- Jazmurian Rural District Location within Iran
- Coordinates: 27°46′20″N 58°48′22″E﻿ / ﻿27.77222°N 58.80611°E
- Country: Iran
- Province: Kerman
- County: Jazmurian
- District: Central
- Capital: Miyandaran

Population (2016)
- • Total: 31,642
- Time zone: UTC+3:30 (IRST)

= Jazmurian Rural District =

Rural district in Kerman province, Iran

Jazmurian Rural District (دهستان جازموريان) is in the Central District (Note: Formerly Jazmurian District of Rudbar-e Jonubi County) of Jazmurian County, Kerman province, Iran. Its capital is the village of Miyandaran. The previous capital of the rural district was the village of Zeh-e Kalut, now a city.

==Demographics==
===Population===
At the time of the 2006 National Census, the rural district's population (as a part of Jazmurian District (Note: Renamed the Central District of Jazmurian County) in Rudbar-e Jonubi County) was 32,020 in 6,335 households.

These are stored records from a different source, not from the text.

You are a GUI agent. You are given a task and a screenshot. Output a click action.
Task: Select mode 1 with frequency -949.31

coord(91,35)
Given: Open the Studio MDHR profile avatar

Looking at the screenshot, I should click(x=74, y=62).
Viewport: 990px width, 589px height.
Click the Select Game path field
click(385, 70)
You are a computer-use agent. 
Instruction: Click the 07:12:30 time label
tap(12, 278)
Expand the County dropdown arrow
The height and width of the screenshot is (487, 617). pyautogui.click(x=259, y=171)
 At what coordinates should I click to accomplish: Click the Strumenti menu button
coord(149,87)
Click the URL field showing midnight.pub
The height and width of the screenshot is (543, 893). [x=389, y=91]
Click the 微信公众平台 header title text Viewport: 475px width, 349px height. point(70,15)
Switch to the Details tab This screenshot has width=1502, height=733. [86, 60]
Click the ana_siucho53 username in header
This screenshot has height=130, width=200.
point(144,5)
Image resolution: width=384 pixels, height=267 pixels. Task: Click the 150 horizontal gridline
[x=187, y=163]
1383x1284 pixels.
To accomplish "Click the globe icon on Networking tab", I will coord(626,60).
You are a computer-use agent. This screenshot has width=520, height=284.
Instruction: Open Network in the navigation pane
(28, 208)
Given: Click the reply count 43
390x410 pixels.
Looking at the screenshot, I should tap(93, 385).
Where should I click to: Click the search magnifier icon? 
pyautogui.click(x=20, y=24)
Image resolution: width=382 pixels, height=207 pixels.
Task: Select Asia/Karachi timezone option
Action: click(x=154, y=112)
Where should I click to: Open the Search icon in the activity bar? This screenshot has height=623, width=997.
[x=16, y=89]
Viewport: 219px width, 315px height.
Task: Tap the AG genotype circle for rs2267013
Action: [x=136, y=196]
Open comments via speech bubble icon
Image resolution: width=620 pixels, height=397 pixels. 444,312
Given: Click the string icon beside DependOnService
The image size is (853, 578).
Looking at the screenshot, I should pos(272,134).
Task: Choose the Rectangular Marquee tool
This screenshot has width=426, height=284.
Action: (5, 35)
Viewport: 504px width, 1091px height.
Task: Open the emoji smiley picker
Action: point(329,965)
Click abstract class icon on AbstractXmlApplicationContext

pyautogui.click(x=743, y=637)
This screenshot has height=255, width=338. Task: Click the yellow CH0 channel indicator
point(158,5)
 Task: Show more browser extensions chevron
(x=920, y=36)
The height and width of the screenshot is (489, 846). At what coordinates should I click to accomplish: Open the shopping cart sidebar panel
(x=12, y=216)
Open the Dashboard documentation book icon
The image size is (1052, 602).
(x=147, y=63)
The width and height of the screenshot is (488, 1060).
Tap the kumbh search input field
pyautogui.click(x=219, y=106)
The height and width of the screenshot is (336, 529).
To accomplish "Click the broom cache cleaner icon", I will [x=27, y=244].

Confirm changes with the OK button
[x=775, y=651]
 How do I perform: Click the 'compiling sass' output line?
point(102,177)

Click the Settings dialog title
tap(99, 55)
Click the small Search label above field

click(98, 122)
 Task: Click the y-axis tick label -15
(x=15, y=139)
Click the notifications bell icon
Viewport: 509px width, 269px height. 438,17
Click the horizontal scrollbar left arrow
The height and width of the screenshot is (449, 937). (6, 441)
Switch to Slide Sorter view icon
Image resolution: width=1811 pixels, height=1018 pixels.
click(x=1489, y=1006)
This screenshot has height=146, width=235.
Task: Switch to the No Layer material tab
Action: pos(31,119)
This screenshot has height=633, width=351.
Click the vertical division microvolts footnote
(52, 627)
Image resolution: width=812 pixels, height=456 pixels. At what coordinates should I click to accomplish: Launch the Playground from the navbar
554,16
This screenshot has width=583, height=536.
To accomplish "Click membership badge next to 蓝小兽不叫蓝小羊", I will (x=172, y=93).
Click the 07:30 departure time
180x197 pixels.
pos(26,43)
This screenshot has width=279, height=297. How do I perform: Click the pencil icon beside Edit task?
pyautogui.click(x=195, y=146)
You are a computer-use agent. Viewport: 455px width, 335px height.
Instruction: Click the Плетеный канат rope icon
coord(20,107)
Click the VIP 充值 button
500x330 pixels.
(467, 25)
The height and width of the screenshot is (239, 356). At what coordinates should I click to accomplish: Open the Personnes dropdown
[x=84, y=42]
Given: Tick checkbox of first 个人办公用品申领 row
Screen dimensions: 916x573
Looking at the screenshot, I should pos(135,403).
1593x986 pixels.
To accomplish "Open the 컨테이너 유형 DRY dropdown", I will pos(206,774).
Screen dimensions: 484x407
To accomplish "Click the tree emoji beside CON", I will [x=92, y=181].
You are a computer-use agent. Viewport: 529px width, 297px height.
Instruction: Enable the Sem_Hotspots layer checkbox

There were 36,625 inhabitants in 8,333 households at the following census of 2011. The 2016 census measured the population of the rural district as 31,642 in 7,804 households. The most populous of its 204 villages was Kalatang, with 2,304 people.

In 2023, the district was separated from the county in the establishment of Jazmurian County and renamed the Central District.